Lately I’ve been experimenting with a little mental exercise I like to call “what if there’s a nanny cam?” Now, being the queen of my domicile and the only avid Amazon clicker in the house, I can be reasonably confident this is only a mental exercise. However, it has borne some fruit when I play it out in my imagination to the logical conclusion and pretend there are tapes that we’re going to be playing back later tonight, after business hours, assessing my performance.
Did she keep her cool? Did she raise her voice? Did everyone feel seen and heard and cherished? Did someone learn a new curse word today?
Another less fanciful game we play, my inner monologue and I, is “what do the neighbors think?” — less fanciful because we are hemmed in on three sides by other suburban homes with human dwellers, most of whom are quietly retired and whose tranquility has been routinely shattered since August last when our noisy infantry rolled into the subdivision.
This morning I tossed the crushed wrapper of a pack of Marlboro Reds into the recycling bin. Yesterday it was lying in the middle of the street as the late afternoon rain poured down. Today it was lying 10 feet into my front yard, helpfully tossed there by a passing pedestrian who figured we were the hot mess it belonged to.
Fair enough, passing pedestrian. Fair enough.
I play this game at a higher level in the grocery store and the post office and oh my gosh do I play it on those rare and furtive visits to Whole Foods to retrieve 12-pack cases of LaCroix, marked down 60% thanks to their unholy alliance with Amazon. Keeping my eyes fixed on my offspring, we sweep quietly through the exterior of the store to toss magically-priced organic raspberries ($.99 cents a pint!) and sparkling water into the tiny cart already crammed with human cargo; I know that this of all places is where I can still reliably count on the questions and commentary.
Eyes down, children accounted for, clothes neat and applied correctly to body parts. That’s the best I can hope for.
I feel the weight of the entire reputation of my subversive cultural group on my tired, baby-wrenched shoulders during these errands. All the digital ink spilled on electronic page can’t undo a single poor impression made by an actual family in actual public, or so I tell myself.
Do I care less about appearances than I did when we first started our family? Yes, and no.

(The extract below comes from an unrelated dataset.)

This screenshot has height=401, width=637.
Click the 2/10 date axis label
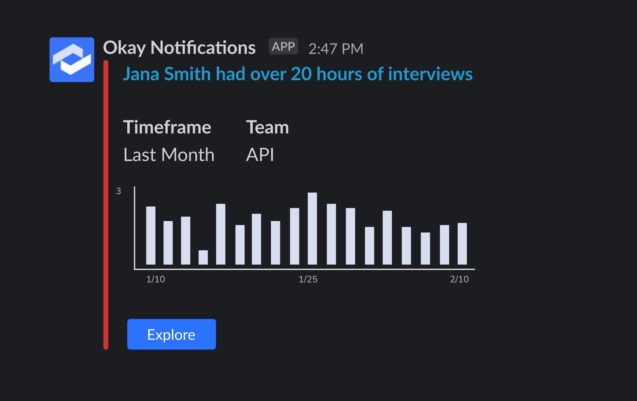pyautogui.click(x=459, y=279)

I have less time to worry about what random strangers think, but more time to worry about the impressions we’re making on our real neighbors, the barista at my local Starbucks, the teller at our bank. When we’re a recurrent fixture in their lives and they see it all, day after day, the solitary impressions adding up to a lifetime of reputation, what must they think?
Does she love them? Does she like being a mom? Gosh, she must have wanted a ton of kids. Are they all getting enough attention? Gosh, those two siblings seem spaced really close together. I wouldn’t want a life like that. Seems chaotic. I wonder if she’ll ever lose that baby weight. She’s really letting herself go…
And on and on it goes, the internal commentary viciously dissecting and passing judgement on my performance as a wife and mother and human being and all without anyone having to utter a single word!
I am my own worst enemy when it comes to embracing and living what the Catholic Church teaches about marriage and children and motherhood. I spend too much time in my head critiquing and not enough time on my knees begging for the strength to actually carry on.
I worry about what my thin dual income/two-kids neighbors think of our hot mess and my large thighs, trying to present an attractive enough image to justify this way of life, even presenting it as a viable option that really anyone could do! (insert strained and vaguely insincere smile.)
I let myself believe the lie that this could possibly compete with what the world has to offer.
That living this way, apart from Christ, could have any real merit compared to financial stability and a healthy weight and an annual tropical vacation.
None of this makes sense apart from the Cross. But I never want to show the cross in public – gore is so off-putting.
Why not lead with what’s attractive? A subtle interior voice whispers. You don’t want to make this look too difficult. It wouldn’t be right to show someone you’re struggling. Best they only see the highlight reel. Smile! Or else you could be the reason somebody decides to never have kids one day….
It is so obvious that the voice whispering so urgently in my ear for much of the day isn’t God’s.
But I almost always fail to identify it as satan’s until he has done his dirty work, the sneaky bastard.
I let myself carry on, believing it is my own perfectionism whispering criticism in my ear all day long, not recognizing that the enemy of my soul has an axe to grind and a perfect opportunity to hit me where it hurts.
I long to do the good, and so he holds up an apparent good – impossible standards and all – and dangles it over my head, promising that if only I try hard enough, I can achieve perfection.
It’s pride mingled with a dangerous self reliance, all cloaked in a sticky sweet coating of good intentions and the desire for control.
My entire struggle with NFP can be summed up thusly: she wanted to be in control.
I don’t struggle with the theology of it. I appreciate the science behind it. I acknowledge the inherent dignity in it. And still, I wrestle.
If there is one thing I continue to ram up against, almost a decade into marriage as a practicing Catholic, it is the contradictory belief that I can both move peacefully and unobtrusively through this world and also fully embrace and strive to follow the teachings of Christ.
Silly me, I thought I’d get to choose my cross.